The Gift that Keeps on Giving

I was on the airport van when I first noticed the trees smiling. This Texas girl had never been to the Pacific Northwest; the drive from SeaTac to Tacoma gave me my first glimpse of towering trees whose boughs dipped and then lifted at the ends like big green smiles. In my first “Greetings” as student editor of Soundings 2011, I noted that I had a bad case of the pathetic fallacy. Embarking on a graduate writing program had dazed me with pure-D joy.
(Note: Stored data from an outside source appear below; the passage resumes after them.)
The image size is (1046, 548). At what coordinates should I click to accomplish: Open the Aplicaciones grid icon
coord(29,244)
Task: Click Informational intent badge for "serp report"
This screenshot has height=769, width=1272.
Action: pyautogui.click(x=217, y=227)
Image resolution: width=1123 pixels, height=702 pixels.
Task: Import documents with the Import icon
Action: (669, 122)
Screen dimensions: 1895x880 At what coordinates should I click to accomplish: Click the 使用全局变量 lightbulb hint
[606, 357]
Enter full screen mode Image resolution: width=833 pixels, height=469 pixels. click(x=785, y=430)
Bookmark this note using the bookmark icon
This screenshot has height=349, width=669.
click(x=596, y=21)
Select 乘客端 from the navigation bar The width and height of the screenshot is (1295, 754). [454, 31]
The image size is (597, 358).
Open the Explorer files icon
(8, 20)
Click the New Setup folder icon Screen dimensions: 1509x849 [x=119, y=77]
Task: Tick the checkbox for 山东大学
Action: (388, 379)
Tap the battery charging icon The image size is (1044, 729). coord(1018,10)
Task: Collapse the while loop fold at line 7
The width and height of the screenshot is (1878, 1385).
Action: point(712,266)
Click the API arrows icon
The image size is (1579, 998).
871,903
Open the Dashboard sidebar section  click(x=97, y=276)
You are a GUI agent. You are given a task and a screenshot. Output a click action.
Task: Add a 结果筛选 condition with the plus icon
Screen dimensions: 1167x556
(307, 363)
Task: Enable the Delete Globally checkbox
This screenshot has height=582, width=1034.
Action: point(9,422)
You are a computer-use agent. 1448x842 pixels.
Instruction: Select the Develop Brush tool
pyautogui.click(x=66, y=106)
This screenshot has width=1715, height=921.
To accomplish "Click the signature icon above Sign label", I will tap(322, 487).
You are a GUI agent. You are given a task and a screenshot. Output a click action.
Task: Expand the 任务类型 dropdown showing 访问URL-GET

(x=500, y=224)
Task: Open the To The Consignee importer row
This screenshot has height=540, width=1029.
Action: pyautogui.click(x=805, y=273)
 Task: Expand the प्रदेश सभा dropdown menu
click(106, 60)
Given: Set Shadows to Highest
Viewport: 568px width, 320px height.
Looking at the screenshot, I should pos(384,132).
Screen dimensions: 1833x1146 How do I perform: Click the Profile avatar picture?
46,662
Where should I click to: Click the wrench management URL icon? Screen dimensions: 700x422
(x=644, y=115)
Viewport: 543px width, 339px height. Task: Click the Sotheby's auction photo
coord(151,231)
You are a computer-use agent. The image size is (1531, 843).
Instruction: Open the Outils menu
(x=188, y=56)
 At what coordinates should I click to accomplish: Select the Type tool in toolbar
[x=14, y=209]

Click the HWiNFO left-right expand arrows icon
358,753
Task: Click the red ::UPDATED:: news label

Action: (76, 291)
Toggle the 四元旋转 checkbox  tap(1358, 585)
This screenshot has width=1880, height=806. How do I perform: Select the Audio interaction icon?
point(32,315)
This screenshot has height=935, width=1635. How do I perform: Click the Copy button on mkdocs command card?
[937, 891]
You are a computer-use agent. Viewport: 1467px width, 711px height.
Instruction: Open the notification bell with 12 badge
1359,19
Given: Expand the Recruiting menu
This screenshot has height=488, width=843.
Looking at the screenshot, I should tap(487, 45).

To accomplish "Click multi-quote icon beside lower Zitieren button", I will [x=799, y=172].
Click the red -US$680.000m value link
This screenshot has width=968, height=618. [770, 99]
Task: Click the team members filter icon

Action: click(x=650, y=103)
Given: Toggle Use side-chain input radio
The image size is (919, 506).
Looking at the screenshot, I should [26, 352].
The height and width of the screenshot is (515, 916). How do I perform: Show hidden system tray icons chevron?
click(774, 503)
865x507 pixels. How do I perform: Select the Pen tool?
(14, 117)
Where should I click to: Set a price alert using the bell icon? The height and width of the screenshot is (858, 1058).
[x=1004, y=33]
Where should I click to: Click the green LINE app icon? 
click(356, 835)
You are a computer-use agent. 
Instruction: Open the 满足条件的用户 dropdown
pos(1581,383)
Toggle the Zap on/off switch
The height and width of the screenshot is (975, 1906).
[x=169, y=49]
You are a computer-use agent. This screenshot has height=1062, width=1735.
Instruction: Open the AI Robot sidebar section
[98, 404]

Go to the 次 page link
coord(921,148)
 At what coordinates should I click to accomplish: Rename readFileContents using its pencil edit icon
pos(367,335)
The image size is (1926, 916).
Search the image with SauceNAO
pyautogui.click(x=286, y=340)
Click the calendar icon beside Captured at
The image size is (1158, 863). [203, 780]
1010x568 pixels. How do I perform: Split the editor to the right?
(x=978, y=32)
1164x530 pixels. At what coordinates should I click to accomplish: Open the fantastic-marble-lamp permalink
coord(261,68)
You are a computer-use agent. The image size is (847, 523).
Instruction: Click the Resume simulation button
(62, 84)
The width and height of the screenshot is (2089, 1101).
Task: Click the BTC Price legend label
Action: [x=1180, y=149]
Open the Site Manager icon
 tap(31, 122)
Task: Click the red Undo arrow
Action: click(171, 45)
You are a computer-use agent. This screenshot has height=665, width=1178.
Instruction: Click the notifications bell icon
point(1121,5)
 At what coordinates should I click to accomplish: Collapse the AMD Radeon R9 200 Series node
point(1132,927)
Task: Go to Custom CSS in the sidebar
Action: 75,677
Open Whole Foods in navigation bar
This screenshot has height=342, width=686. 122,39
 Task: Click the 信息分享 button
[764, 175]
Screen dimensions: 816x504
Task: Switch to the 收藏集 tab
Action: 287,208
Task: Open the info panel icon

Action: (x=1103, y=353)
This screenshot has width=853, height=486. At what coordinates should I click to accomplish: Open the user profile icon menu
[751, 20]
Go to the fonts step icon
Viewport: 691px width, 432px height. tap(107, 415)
I smiled a lot those three years. So when Soundings founder Katrina Hays called me to ask if I’d take over her program assistant job after graduation, I burned an offering in gratitude! The thought of more Augusts in the Land of Smiling Trees (forgive the Cherokee in me) promised more joy! Though subsequent years brought flux and loss to report in Soundings, I was glad to be there to help its editors expand Soundings’ mission and worth, reporting a reassuring segue to a gracious new director, as well as the Return of Stan for an evening reading. I’ve watched two more cohorts graduate, I’ve stolen more ideas than I know what to do with from Scott’s fiction classes, re-explored the uncanny and reconsidered genre lit. Overseeing Katrina’s baby has been a continuing gift. Staying on made me reflect often on the liberating, affirming Inside Experience of RWW and those ongoing connections that sustain its writing community. And isn’t Soundings the ligament that connects us?

I can’t say in parting that I’ll miss Soundings or RWW, because I won’t have to—the issues will keep coming, the cohorts will keep graduating, the community will grow larger. So I’ll just end with the words of Tarn Wilson (2008) in her 2013 Brevity guest blog:

“This is a thank you note to my program and mentors. This is a love letter.”